WASHINGTON—A top Federal Reserve official said on Wednesday he was surprised by a larger-than-expected jump in inflation last month, but stressed that more data would be necessary for the central bank to begin scaling back its easy-money policies.
“I was surprised,” Richard Clarida, the Fed’s vice chairman, said of the 4.2% increase in consumer prices in April from a year earlier. “This number was well above what I and outside forecasters expected.”
Mr. Clarida said he believes most of the recent acceleration in prices will prove transitory as the economy works through supply and demand mismatches that emerged during the pandemic. But he added that policy makers will be monitoring measures of long-term inflation expectations “very closely” and will act if they start to drift upward.
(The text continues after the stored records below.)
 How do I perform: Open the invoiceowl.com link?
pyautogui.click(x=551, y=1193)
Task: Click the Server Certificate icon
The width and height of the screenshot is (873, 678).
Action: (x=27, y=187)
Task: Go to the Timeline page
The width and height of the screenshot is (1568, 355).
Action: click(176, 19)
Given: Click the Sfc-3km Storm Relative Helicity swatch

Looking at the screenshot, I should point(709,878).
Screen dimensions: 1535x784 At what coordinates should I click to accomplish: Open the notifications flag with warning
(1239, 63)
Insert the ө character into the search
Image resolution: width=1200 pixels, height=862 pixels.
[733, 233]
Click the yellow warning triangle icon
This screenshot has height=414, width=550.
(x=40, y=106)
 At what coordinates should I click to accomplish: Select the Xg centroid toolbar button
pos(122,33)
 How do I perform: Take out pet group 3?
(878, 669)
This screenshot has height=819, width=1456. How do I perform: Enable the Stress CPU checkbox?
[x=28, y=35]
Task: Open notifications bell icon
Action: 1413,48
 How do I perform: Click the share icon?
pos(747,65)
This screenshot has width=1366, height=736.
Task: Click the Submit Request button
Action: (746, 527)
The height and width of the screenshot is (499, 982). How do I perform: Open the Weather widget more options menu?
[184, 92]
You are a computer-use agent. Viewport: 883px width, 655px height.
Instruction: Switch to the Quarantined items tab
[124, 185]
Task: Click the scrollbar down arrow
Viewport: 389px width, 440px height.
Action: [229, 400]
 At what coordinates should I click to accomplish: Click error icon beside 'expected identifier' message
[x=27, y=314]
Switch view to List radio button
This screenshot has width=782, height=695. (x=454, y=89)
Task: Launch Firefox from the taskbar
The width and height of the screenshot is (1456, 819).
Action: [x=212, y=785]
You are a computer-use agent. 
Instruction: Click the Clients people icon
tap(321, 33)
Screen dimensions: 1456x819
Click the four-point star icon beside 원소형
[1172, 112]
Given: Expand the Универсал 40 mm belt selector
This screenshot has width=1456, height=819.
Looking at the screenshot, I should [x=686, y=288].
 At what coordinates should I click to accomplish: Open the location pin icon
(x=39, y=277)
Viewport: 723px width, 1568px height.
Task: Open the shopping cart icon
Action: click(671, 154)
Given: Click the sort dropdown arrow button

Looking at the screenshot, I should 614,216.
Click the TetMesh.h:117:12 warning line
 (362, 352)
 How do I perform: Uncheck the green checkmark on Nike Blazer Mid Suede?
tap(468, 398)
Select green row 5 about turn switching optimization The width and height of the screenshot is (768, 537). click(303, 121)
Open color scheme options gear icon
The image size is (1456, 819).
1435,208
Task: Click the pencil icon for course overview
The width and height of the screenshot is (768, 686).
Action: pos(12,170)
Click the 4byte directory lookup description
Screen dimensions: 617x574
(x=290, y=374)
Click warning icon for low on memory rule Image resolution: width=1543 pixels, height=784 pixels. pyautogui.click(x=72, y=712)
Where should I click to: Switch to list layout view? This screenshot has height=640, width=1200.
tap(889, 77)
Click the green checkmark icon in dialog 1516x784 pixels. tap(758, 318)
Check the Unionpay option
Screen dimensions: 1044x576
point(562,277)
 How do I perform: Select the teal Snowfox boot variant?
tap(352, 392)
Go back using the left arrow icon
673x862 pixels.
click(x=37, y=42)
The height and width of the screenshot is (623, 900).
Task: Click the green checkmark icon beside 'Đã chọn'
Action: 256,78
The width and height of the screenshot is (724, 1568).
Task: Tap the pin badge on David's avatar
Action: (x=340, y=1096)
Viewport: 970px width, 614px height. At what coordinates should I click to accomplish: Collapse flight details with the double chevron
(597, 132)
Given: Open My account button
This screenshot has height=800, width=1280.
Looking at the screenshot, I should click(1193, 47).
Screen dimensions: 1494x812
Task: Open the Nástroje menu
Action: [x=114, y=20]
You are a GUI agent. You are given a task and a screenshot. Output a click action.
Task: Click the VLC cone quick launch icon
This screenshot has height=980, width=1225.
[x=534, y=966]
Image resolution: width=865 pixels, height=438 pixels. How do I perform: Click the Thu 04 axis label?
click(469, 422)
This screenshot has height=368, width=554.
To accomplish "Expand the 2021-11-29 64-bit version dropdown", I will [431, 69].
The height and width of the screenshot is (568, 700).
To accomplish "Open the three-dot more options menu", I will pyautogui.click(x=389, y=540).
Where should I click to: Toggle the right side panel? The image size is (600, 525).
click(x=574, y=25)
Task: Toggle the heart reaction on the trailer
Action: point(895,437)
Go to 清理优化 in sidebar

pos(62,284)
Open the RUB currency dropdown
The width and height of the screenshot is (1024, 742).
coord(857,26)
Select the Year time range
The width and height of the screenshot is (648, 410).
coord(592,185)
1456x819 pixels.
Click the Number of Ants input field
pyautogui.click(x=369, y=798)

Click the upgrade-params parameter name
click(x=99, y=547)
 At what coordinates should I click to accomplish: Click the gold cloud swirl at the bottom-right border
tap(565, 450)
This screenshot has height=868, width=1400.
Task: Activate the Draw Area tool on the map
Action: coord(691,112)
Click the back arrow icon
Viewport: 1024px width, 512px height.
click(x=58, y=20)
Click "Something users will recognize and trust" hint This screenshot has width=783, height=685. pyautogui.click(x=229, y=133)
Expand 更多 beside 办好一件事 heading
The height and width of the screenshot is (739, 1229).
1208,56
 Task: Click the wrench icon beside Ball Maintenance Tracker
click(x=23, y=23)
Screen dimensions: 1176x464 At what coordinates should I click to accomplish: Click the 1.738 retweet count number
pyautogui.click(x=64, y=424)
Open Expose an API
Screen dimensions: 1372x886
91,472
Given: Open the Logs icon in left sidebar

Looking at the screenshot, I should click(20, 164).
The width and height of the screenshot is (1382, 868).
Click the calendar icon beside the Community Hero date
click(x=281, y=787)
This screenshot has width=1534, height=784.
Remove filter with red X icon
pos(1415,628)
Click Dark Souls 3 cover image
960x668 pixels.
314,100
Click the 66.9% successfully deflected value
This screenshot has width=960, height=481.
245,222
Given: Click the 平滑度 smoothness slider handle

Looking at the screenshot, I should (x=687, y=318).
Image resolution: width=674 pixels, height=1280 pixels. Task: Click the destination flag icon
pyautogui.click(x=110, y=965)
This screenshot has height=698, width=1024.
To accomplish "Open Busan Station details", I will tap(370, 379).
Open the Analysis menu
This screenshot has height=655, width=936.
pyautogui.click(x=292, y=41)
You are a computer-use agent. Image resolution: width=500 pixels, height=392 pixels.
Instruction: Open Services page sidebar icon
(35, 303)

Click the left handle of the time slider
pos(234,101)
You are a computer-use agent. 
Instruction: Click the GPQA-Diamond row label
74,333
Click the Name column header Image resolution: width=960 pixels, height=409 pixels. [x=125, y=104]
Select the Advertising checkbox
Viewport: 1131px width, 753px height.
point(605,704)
“If, contrary to our baseline view, demand relative to supply was excessive and persistent and pushed up inflation and inflation expectations to levels that were not potentially consistent with our mandate,” Mr. Clarida said, “we would not hesitate to act and to use our tools to bring inflation back down to our 2% longer-run goal.”
Since last year, the Fed has held overnight interest rates near zero and purchased at least $120 billion a month of Treasury and mortgage bonds to smooth the economy’s recovery from the recession caused by the Covid-19 pandemic.
Some economists say those policies, combined with trillions of dollars of fiscal stimulus enacted over the past year, are causing demand for goods and services to outstrip supply, driving inflation sharply higher.
Fed officials reiterated in April their intention to leave rates unchanged until the economy has achieved the central bank’s goals of full employment and 2% average inflation. They have said since December they plan to continue buying assets at the current pace until “substantial further progress” has been made toward those objectives, a standard that Mr. Clarida said Wednesday “is likely to take some time” to achieve.
“Right now that means focusing especially on the labor market,” Mr. Clarida said in a virtual appearance for the National Association for Business Economics International Symposium. He said he was also surprised by a report last week that showed hiring in April fell well short of expectations. The labor market’s recovery would take until late 2022 if the recent pace of job creation holds steady, he added.
“Honestly, we need to recognize that there’s a fair amount of noise right now, and it will be prudent and appropriate to gather more evidence,” Mr. Clarida said.